Data to use:
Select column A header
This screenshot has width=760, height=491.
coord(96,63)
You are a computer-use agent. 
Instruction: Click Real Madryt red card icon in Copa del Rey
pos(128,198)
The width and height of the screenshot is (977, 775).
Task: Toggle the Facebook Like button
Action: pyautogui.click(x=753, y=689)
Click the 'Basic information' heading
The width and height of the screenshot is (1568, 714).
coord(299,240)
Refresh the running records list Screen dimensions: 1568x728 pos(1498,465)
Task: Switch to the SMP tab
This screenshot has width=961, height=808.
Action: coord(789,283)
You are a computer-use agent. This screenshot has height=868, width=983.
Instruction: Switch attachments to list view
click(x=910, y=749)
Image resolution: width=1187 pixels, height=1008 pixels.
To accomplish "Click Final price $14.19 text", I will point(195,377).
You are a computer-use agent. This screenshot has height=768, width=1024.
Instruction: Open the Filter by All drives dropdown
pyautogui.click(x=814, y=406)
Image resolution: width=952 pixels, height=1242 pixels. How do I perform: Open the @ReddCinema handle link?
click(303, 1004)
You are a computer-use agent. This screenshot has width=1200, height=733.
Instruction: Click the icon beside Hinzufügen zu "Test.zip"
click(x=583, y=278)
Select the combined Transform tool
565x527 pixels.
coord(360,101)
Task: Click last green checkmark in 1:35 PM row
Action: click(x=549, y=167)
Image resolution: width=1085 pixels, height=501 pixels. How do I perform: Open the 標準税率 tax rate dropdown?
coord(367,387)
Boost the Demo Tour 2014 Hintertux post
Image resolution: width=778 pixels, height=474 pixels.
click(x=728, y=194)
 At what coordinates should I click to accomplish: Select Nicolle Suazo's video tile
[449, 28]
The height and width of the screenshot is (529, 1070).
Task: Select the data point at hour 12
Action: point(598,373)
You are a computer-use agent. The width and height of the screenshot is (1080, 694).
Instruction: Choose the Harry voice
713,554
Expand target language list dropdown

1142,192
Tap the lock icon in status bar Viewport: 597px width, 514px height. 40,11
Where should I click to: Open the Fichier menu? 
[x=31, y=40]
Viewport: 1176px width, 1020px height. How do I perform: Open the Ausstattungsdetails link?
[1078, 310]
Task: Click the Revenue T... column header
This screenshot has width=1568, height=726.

Activity:
Print exactly and only the lines that start at the line with "Where should I" and run through the end of the listing above.

Response to this task:
Where should I click to: Open the Fichier menu? 
[x=31, y=40]
Viewport: 1176px width, 1020px height. How do I perform: Open the Ausstattungsdetails link?
[1078, 310]
Task: Click the Revenue T... column header
This screenshot has width=1568, height=726.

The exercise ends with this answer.